True LFTs - Albumin and prothrombin time
Two other commonly used indicators of liver function are the serum albumin and prothrombin time.
Albumin is one of the major proteins made by the liver. In chronic liver disease, less albumin is produced so in more advanced liver disease, the level of the serum albumin is reduced (less than 35 g/dL).
The prothrombin time (PT) is a test used to assess blood clotting, or coagulation. Blood clotting factors are proteins also made by the liver. When the liver is significantly damaged there is reduced production of coagulation factors resulting in longer prothrombin time.
Prothrombin time is a useful test of liver function - there is a good correlation between abnormalities in coagulation measured by the prothrombin time and the severity of liver dysfunction. Prothrombin time is usually expressed in seconds and is compared to a normal, or control patient's blood. This comparison gives the prothrombin ratio (PR), referred to as the international normalised ratio (INR).
What do LFT results show?
Altered liver function tests only indicate liver or biliary dysfunction - they do not identify the cause. To make a precise diagnosis of the cause of liver disease or elevated liver enzyme tests, additional specific and specialised tests must be used.
Your doctor will be guided by which of these may be needed in the light of your particular illness;
1-There are specific blood tests that allow the precise diagnosis of hepatitis A, B, C, D and E as well as other viruses that affect the liver.
2-Elevations in serum iron - the percent of iron saturated in blood - or the iron storage protein ferritin, may indicate the presence of haemochromatosis, a liver disease associated with excess iron storage.
3-Wilson's disease involves abnormal metabolism of copper. There is an accumulation of copper in the liver, a deficiency of serum ceruloplasmin and excessive excretion of copper into the urine.

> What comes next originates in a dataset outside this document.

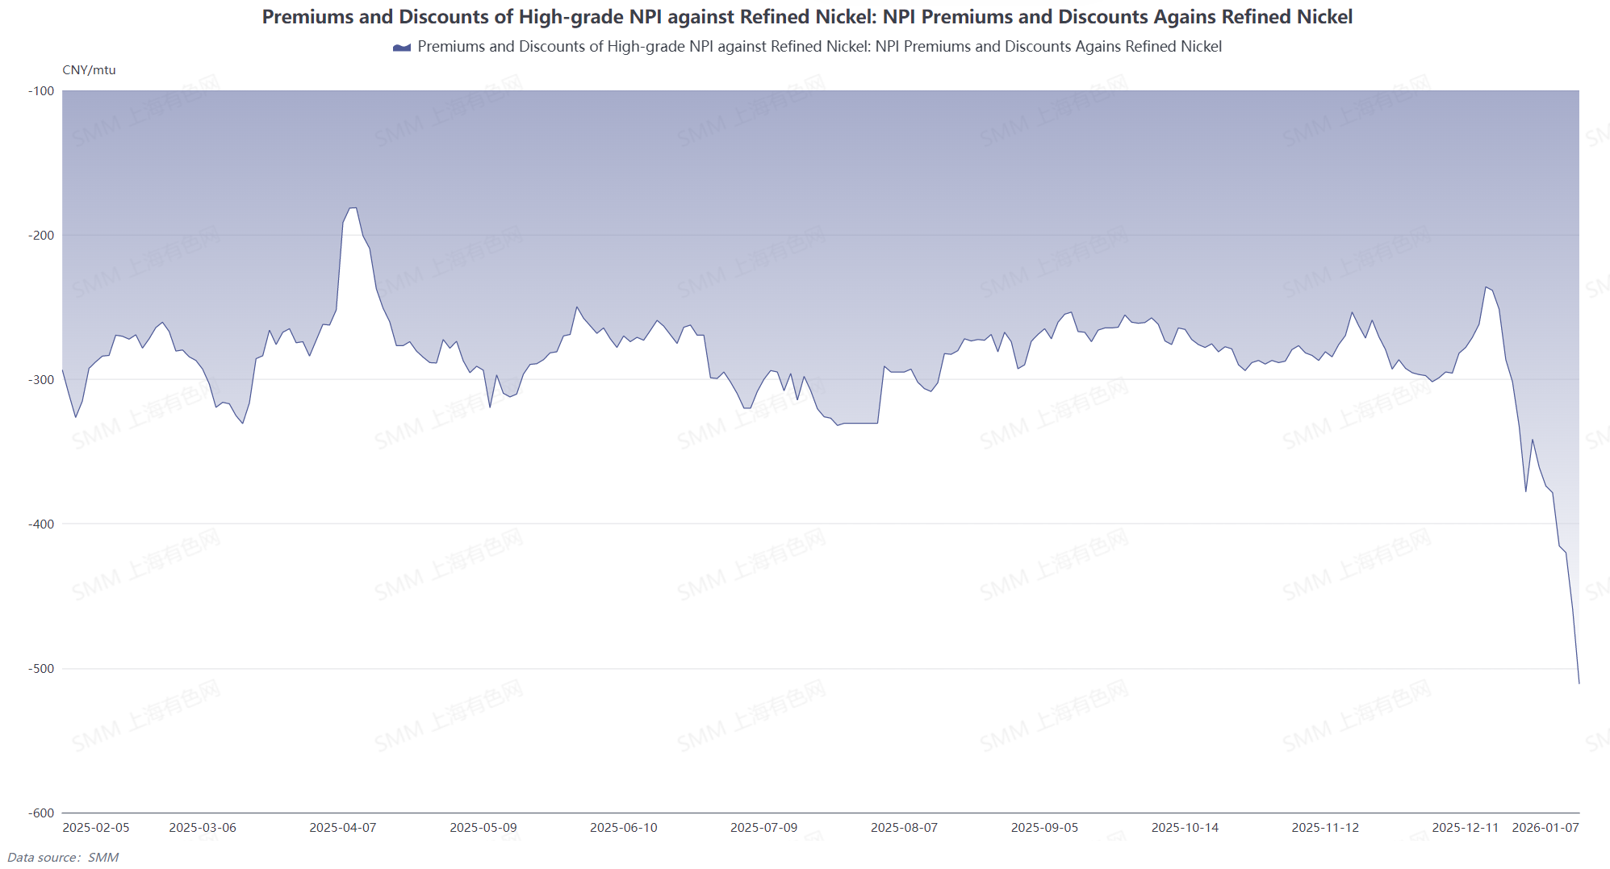
Task: Select the 2026-01-07 final date label
Action: 1545,828
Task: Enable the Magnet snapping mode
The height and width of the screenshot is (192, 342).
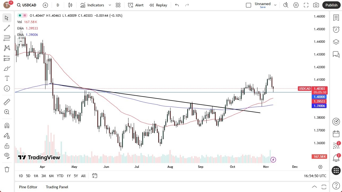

4-Low levels of serum alpha-1-antitrypsin may indicate the presence of lung and/or liver disease in children or adults with alpha-1-antitrypsin deficiency.
5-A positive anti-mitochondrial antibody indicates the underlying condition of primary biliary cirrhosis.

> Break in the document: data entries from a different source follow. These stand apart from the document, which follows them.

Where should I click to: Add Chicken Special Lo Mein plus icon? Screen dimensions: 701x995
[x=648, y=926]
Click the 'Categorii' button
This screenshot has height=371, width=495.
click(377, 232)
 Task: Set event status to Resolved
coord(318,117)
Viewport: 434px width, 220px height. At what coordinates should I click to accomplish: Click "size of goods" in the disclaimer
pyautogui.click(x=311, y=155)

6-The presence of antinuclear antibodies or anti-smooth muscle antibodies are clues to the diagnosis of autoimmune hepatitis.
7-An elevated alpha-fetoprotein test is often elevated in primary liver cancer.
Radiology, such as ultrasound or CT scan, is a complimentary tool to blood tests and may also be useful in making a precise diagnosis particularly when biliary disease or a liver tumour is suspected.
Lastly, a liver biopsy may also be required both to determine the cause (where blood and radiology have been unhelpful) and to assess the severity of the liver disease.
Once a liver or biliary disorder is suspected, your doctor, having first undertaken a full medical history and physical examination, will arrange for you to undergo liver enzyme and liver function tests (LFTs), through blood tests. The pattern of liver enzyme test results will hopefully guide subsequent investigations, if necessary.
If the liver enzymes suggest liver cell injury then additional blood tests will often be needed. Conversely if biliary disease is suspected then radiology might be a more appropriate first test. However, in many instances both additional blood tests and radiology are required to make a diagnosis and to plan management.